_Exercise brief_
An exact reproduction of the records is required, with all pictures omitted.

_Records shown_
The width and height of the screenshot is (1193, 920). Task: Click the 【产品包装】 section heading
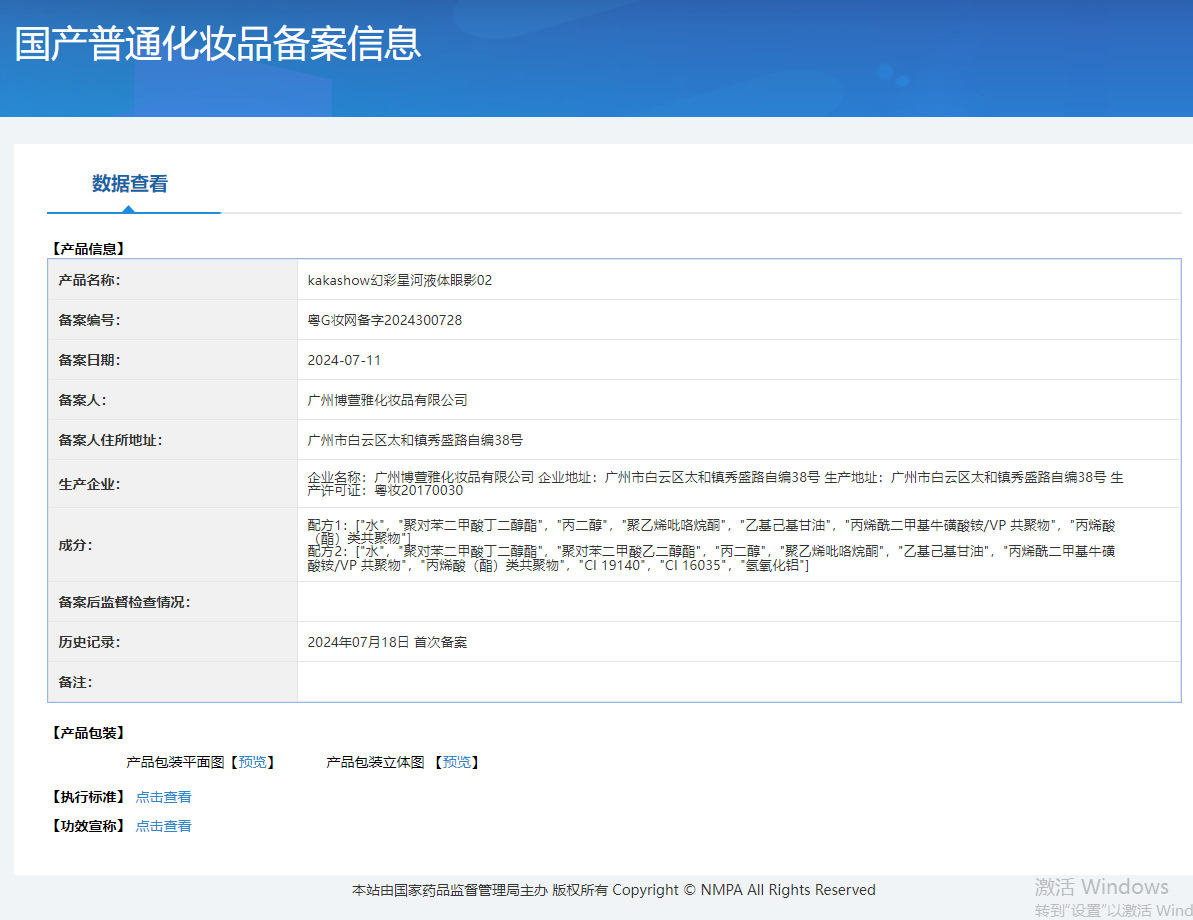[x=87, y=733]
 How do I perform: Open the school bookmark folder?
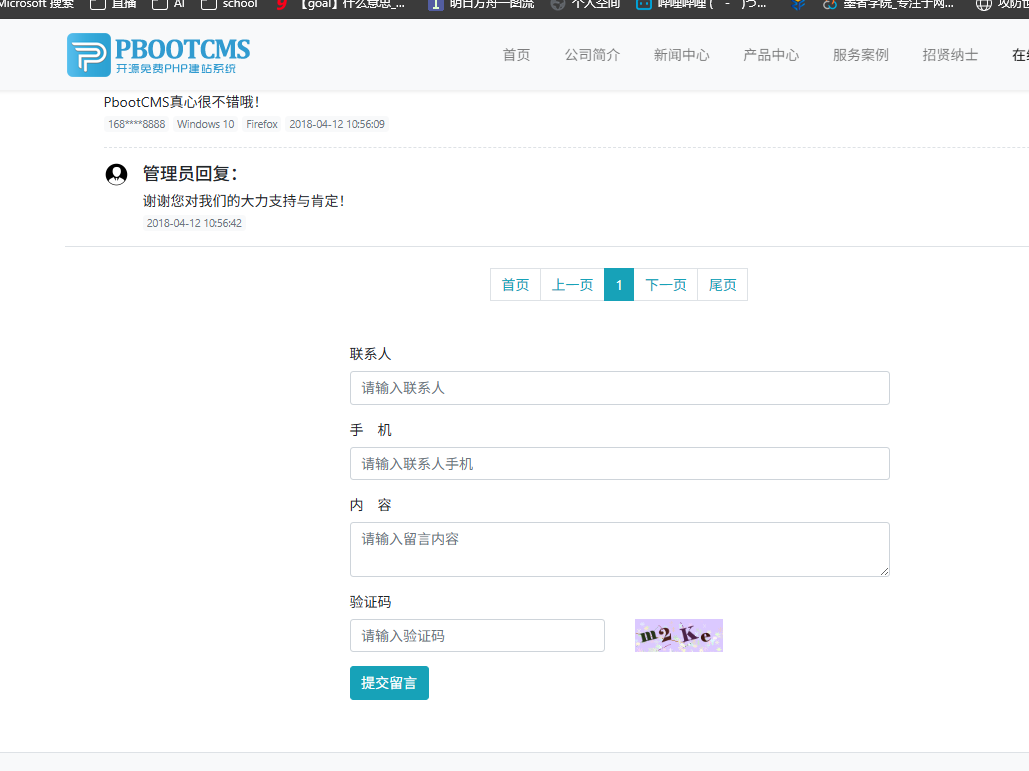click(229, 4)
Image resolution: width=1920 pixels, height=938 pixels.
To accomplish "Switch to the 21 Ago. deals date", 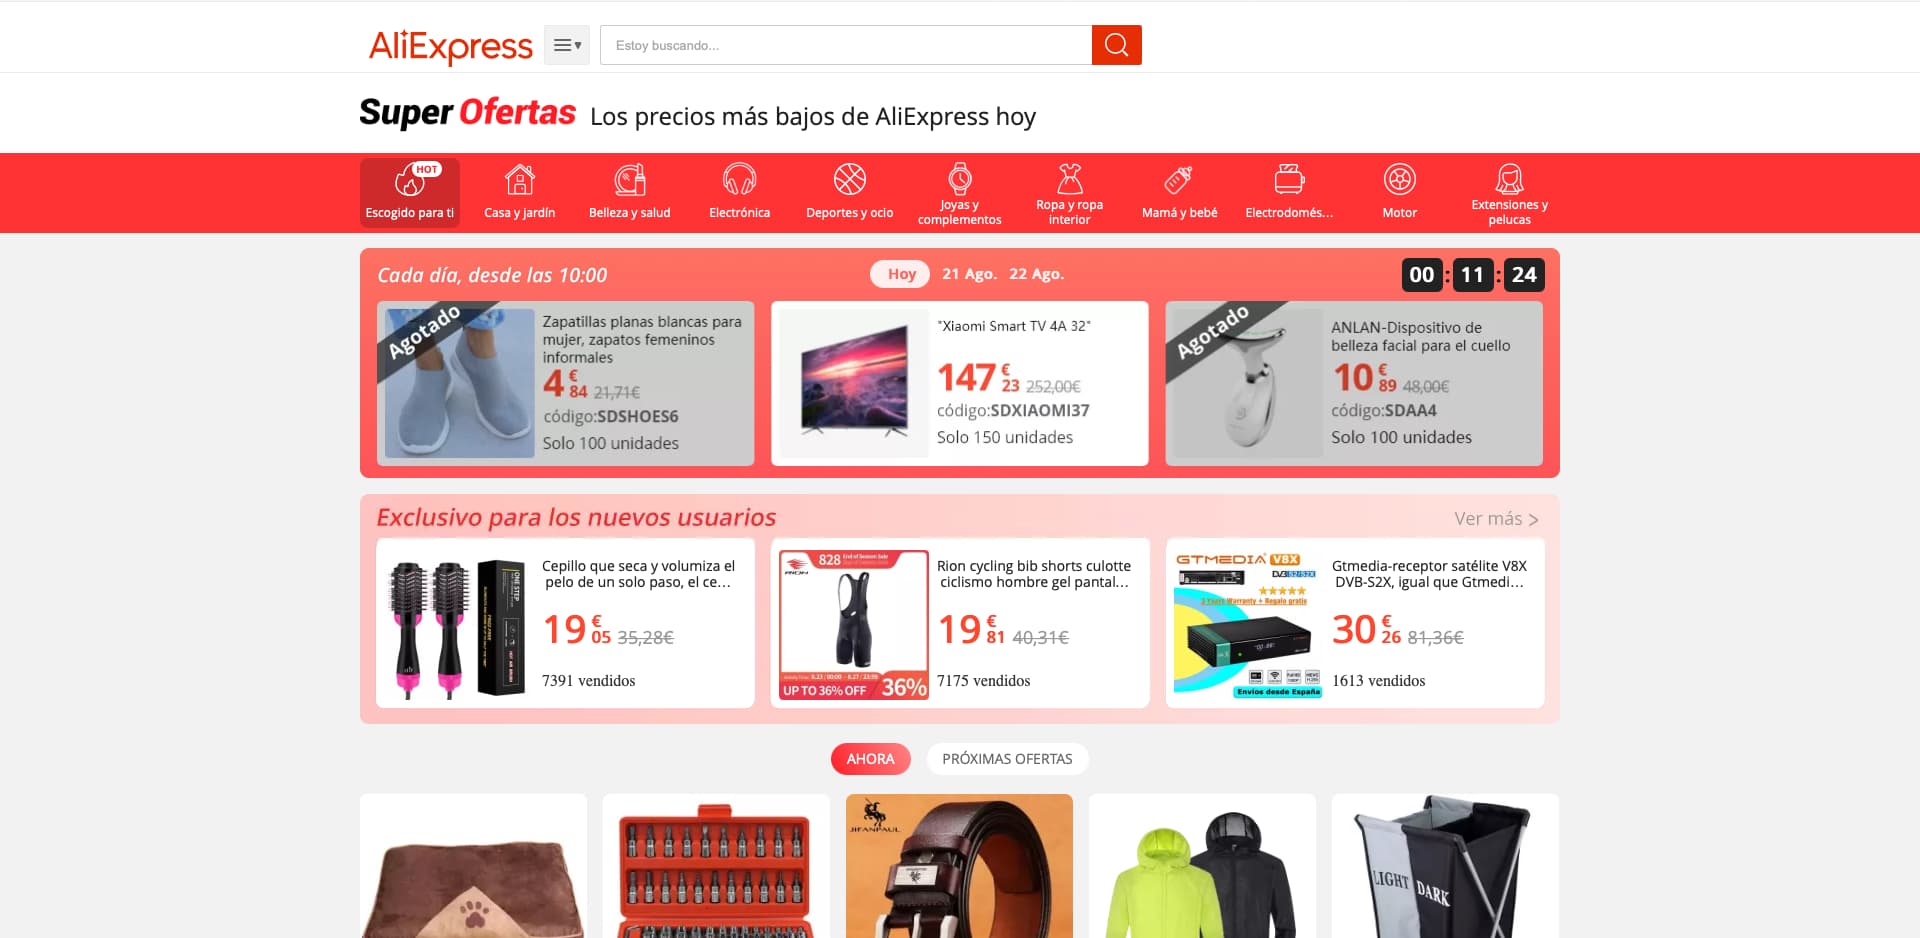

_Output for this exercise_
The width and height of the screenshot is (1193, 920). Task: Click the 【产品包装】 section heading
[x=87, y=733]
 How do I perform: Open the school bookmark folder?
click(229, 4)
Image resolution: width=1920 pixels, height=938 pixels.
To accomplish "Switch to the 21 Ago. deals date", 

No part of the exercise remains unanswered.